Natural dying is great fun, as long as you go into it without any expectations. In one of my books, one of the authors got a pale green from her fennel dying, so we were both ready to see green appear on our yarn and cotton tablecloth, we got pale yellow instead and barely any color on the cotton when we used alum as a mordant. We divided the fennel dye water into two parts, one for adding alum as a mordant (we combined mordant with dye to save time) and in the next we put a copper pot into the dye pot to weigh down the yarn. If you dye in an unlined copper pot you don’t need a mordant. Since our copper pots are lined, I did the reverse and put the pot inside the dye bath. We got a much different color, as seen above.

After she left I bravely strained out the second batch of walnut hulls I had been soaking since…oh last November. It was fragrant, let me tell you that, but what a much richer dye color it made this time, in comparison with the last batch! The pink/mauve came from avocado skins! Can you believe that? Who would have though avocado skins would turn wool pink!

I have a romantic notion of making an entire fair isle sweater made from yarn dyed from plants grown on my street (update: I DID make the sweater!). I don’t know if that can really happen, but a girl can dream. It certainly has been a fun experiment. You can really delve deep into the chemistry of dying and change colors by adding washing soda or vinegar or all sorts of different things to change the pH. But for now I’m sticking with the basics. I’m now impatiently waiting for the purple iris’ to bloom and then dye to see what they will do!

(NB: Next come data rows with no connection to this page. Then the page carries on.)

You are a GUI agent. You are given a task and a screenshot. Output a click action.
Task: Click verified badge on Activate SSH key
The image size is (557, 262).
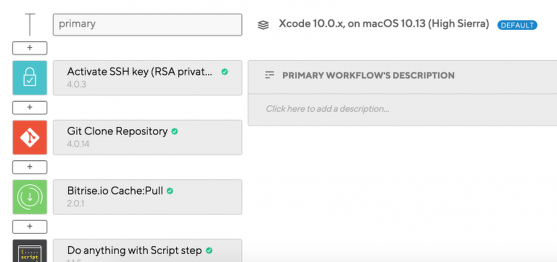225,72
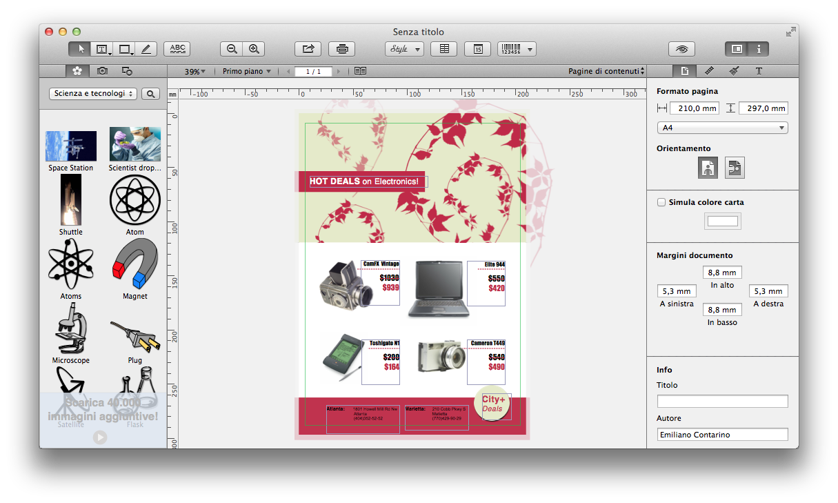This screenshot has width=838, height=503.
Task: Switch to the camera photos tab
Action: coord(102,71)
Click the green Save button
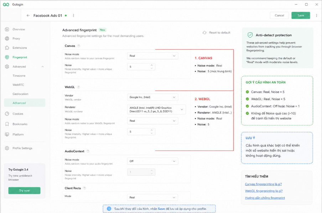 click(x=301, y=15)
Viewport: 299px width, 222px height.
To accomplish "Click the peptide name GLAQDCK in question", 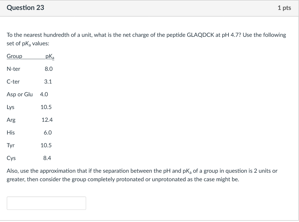I will click(x=200, y=35).

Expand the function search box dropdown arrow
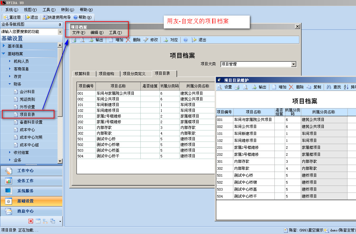[x=60, y=32]
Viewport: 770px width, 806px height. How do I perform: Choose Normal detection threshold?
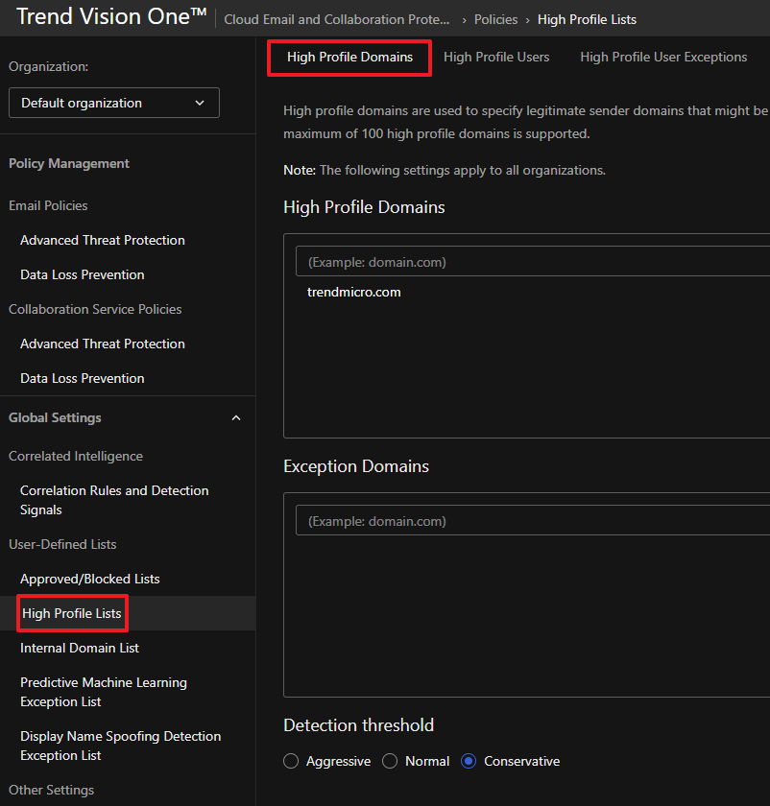click(x=390, y=761)

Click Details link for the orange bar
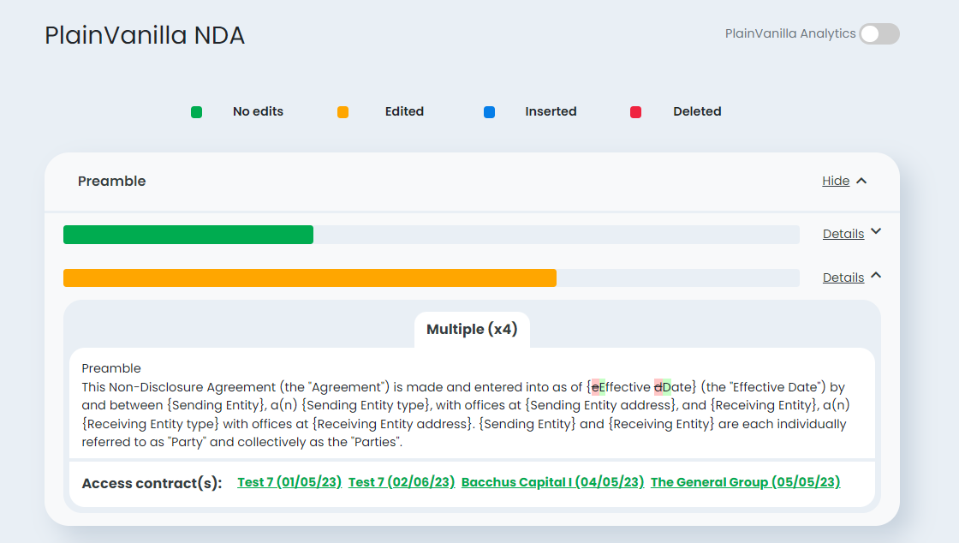point(843,277)
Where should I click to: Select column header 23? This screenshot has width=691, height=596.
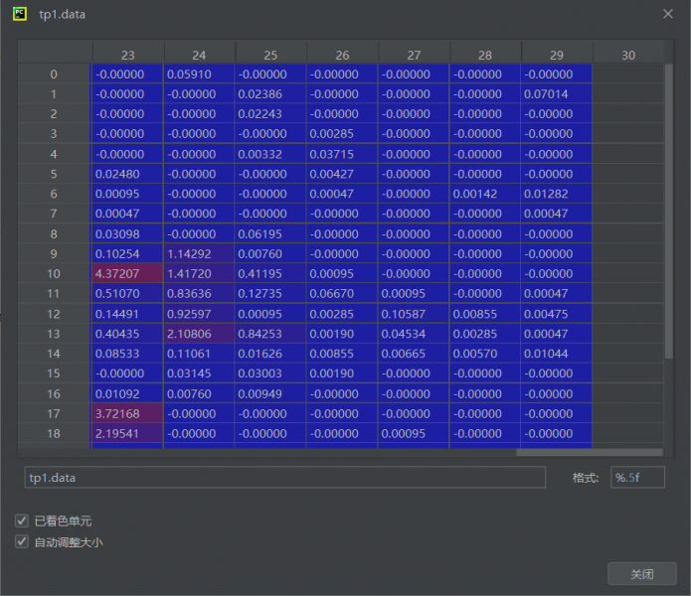click(127, 56)
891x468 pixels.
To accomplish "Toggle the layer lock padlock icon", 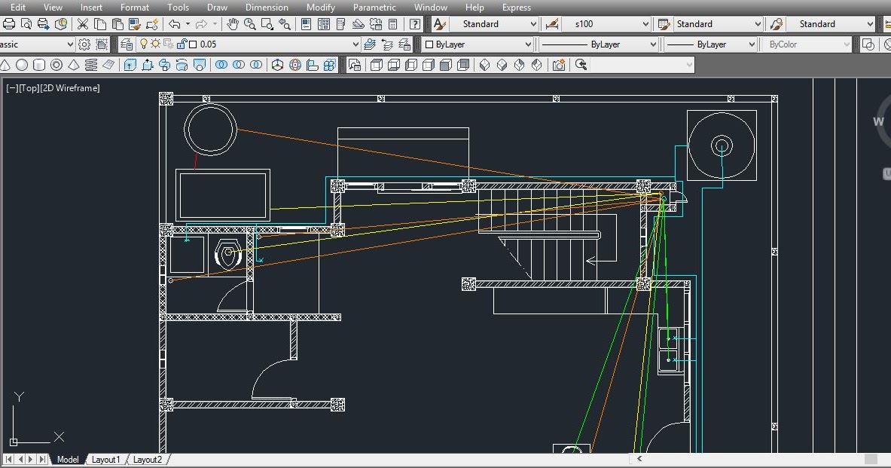I will pos(182,44).
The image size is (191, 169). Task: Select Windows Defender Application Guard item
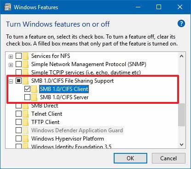[77, 130]
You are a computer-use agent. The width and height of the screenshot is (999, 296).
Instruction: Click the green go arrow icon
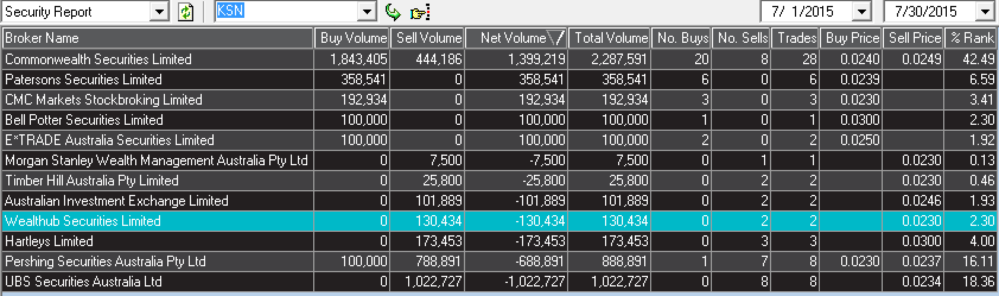click(x=393, y=12)
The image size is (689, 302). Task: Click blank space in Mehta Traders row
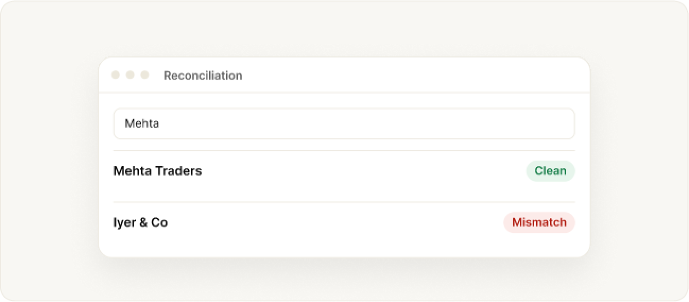(361, 171)
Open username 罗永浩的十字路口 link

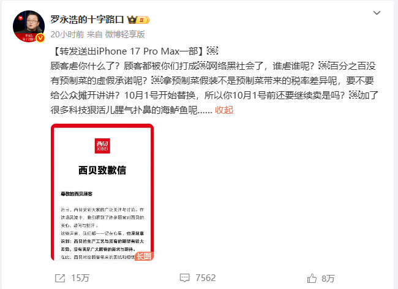(87, 20)
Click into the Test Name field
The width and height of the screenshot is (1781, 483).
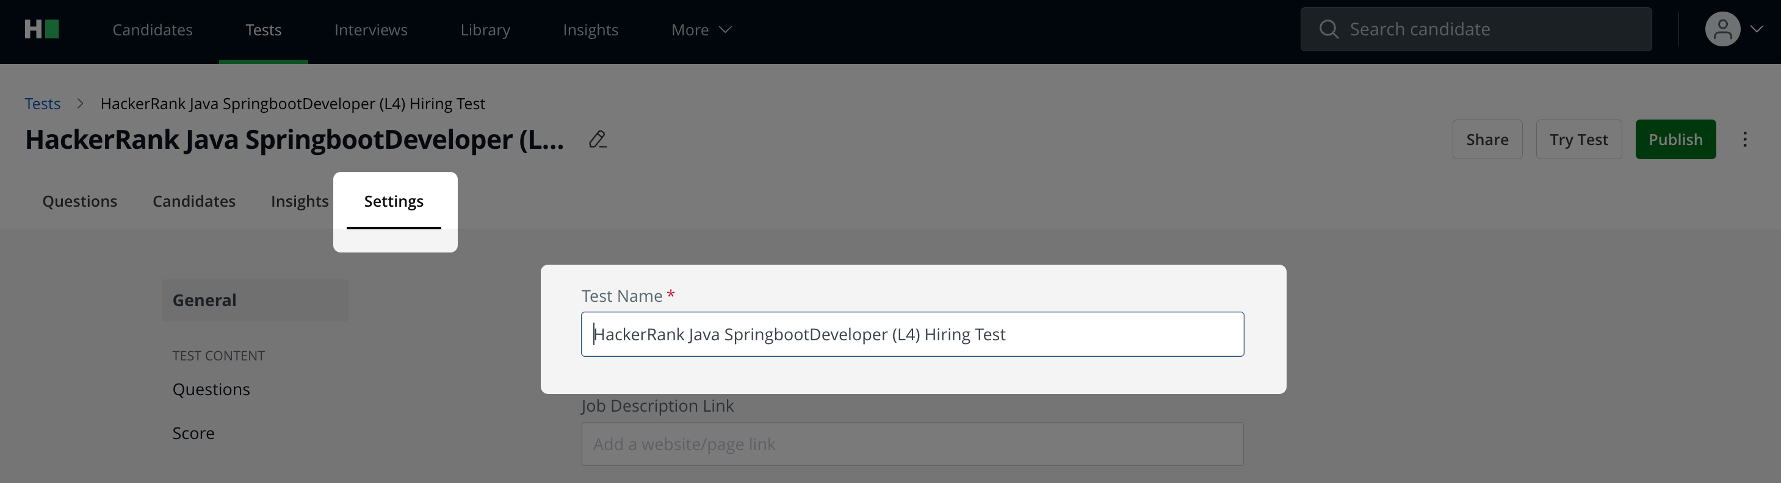(x=912, y=334)
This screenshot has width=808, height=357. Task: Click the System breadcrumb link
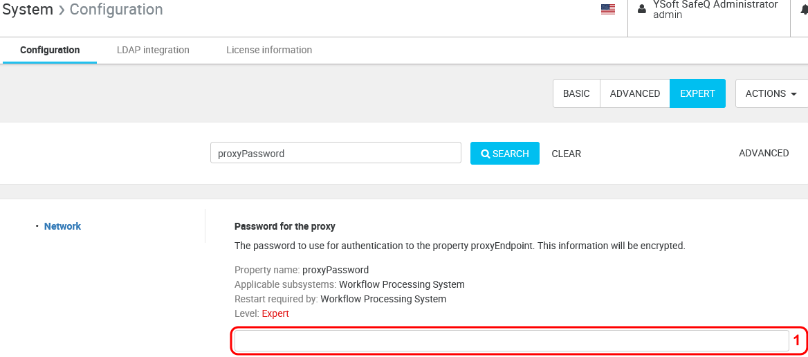coord(28,10)
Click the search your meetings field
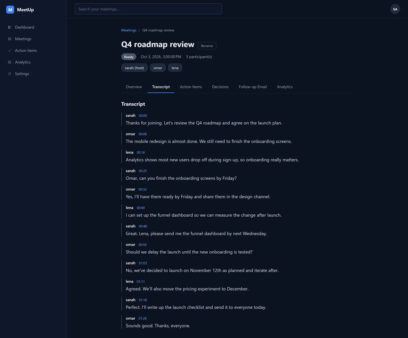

These blogs really inspired me about natural dying:  Rhubarb in the Garden, Naturally Dyeing, & Tinctory

Comments

  1. says

    Yay! These look so lovely! Am in awe of the pink you extracted from avocado skins…mine was so pale.
    I was reading on tinctury’s archives that fennel gives different colours at different seasons of growth – so you might get the green a little later in the season!
    Good luck with the fairisle project!

  2. says

    These are lovely especially the avocado skins. I think I need to get some material out and try it again. Thanks for the inspiration!!

  3. Randi says

    Nice results! Plant dyeing is on my list of future experiments, too. I bought some indigo seeds from the Fibershed marketplace and am attempting to grow my own blue dye. Another one I’d like to try is eucalyptus bark; it apparently produces a deep burnt sienna (and there are tons of eucalyptus trees all over Sonoma).